In the United States, colorectal cancer is the second leading cause of cancer deaths, after lung cancer.
“With early detection and treatment, the five-year survival rate is 90 percent, but, due to low screening rates, only about 40 percent of colorectal cancers are found early,” said Dr. Asha Nayak, medical oncologist at the Georgia Cancer Center at Augusta University.
In fact, it’s estimated that fewer than half of American adults older than 50 have been screened.
Colorectal screening: What to expect
Screenings detect precancerous polyps – abnormal growths in the colon or rectum – that can be removed before invasive cancer develops. The American Cancer Society suggests that individuals ages 50 and older follow one of these five screening schedules. However, your doctor may recommend a different schedule based on your personal risk factors, said Nayak.

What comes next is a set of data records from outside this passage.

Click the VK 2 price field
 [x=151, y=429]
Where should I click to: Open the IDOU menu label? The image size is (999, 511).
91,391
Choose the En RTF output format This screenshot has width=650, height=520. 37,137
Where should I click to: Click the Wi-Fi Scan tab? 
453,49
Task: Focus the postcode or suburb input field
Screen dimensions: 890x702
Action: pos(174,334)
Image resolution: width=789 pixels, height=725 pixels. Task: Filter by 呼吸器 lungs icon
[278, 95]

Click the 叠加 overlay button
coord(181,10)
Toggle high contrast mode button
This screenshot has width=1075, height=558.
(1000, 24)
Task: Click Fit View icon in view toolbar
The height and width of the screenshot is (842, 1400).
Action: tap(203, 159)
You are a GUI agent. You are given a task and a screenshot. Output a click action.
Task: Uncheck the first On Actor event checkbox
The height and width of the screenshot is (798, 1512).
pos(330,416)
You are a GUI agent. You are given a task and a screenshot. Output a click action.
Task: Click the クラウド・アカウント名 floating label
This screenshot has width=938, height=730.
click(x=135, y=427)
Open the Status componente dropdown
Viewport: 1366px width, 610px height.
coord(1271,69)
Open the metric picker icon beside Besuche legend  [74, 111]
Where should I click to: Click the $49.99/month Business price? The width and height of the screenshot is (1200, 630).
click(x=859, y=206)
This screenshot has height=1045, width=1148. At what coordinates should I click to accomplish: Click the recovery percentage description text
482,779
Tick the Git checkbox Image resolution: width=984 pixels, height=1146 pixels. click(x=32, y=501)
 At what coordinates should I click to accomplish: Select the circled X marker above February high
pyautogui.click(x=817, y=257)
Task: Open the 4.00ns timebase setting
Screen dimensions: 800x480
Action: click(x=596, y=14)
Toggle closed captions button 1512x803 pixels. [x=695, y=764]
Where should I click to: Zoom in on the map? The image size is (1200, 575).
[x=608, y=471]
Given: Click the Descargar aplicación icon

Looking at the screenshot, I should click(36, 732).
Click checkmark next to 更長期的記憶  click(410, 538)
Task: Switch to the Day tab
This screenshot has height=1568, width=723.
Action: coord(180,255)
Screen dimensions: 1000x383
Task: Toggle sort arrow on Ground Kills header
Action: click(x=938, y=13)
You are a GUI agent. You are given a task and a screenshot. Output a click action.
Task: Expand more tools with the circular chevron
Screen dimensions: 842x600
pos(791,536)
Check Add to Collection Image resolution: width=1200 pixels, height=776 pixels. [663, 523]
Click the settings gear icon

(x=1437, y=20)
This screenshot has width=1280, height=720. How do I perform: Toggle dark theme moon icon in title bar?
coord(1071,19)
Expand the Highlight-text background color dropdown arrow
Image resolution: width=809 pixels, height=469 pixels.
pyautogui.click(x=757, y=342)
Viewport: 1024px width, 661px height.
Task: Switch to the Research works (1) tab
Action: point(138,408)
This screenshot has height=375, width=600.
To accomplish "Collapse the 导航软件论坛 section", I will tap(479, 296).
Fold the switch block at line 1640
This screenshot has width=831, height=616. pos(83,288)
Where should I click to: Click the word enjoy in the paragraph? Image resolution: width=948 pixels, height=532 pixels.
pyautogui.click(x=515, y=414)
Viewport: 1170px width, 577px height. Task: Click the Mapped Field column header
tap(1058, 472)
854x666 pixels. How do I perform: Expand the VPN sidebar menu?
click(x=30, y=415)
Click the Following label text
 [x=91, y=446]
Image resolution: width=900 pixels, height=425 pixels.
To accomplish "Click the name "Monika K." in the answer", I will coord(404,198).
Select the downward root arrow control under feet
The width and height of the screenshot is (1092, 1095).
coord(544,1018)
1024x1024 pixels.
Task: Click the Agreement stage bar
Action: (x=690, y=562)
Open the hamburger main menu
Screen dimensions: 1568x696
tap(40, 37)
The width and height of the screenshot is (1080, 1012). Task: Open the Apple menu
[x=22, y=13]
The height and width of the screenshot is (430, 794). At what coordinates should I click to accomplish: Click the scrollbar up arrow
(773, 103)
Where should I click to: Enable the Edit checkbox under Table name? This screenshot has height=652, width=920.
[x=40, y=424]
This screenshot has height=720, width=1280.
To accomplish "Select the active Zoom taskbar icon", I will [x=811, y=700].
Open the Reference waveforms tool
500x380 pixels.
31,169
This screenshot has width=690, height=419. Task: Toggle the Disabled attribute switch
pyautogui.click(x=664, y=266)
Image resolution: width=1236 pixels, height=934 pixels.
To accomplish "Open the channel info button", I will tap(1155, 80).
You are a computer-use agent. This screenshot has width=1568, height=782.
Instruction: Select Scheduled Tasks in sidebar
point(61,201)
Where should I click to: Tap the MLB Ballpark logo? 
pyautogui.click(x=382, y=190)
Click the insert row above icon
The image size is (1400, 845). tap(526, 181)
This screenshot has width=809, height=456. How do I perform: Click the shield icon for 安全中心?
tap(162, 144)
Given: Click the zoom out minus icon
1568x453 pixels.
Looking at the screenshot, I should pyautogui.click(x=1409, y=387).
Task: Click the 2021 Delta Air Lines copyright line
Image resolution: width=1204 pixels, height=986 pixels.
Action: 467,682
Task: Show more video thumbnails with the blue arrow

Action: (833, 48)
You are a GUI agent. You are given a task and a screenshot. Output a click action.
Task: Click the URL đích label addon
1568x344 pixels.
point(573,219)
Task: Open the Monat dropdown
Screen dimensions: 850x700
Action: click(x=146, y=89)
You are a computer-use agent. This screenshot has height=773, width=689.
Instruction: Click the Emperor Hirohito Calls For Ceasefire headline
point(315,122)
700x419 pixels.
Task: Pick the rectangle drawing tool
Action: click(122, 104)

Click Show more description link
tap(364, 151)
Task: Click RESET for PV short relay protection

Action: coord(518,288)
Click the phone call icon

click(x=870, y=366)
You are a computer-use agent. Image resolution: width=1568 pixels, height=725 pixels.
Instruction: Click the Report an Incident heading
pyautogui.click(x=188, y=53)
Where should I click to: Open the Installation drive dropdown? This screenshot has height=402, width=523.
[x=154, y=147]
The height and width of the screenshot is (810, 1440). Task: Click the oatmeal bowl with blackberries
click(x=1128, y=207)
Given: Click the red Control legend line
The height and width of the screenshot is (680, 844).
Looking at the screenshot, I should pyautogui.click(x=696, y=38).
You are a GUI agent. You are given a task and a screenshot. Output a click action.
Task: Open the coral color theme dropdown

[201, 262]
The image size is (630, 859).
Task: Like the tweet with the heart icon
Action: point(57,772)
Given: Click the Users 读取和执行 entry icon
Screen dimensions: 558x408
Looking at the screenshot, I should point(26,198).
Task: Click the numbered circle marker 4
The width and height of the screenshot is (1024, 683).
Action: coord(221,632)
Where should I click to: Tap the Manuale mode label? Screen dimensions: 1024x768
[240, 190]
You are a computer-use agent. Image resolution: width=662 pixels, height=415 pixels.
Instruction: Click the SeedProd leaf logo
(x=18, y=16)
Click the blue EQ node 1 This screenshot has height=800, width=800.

Fecal occult blood test (FOBT) or fecal immunochemical test (FIT) every year.
These simple tests look for blood in the stool.
Flexible sigmoidoscopy every five years.
The doctor uses a lighted tube called a sigmoidoscope to look inside the colon.
Combination of annual FOBT or FIT and sigmoidoscopy every five years.
Double-contrast barium enema every five years.
This involves an enema with a barium solution and air pumped into the rectum, followed by X-rays of the rectum and colon.
Colonoscopy every 10 years.
The rectum and entire colon are examined using a long, lighted tube called a colonoscope. The patient is sedated during the procedure.
Digital rectal exam.
Your doctor should check for abnormal lumps as part of your routine physical exam.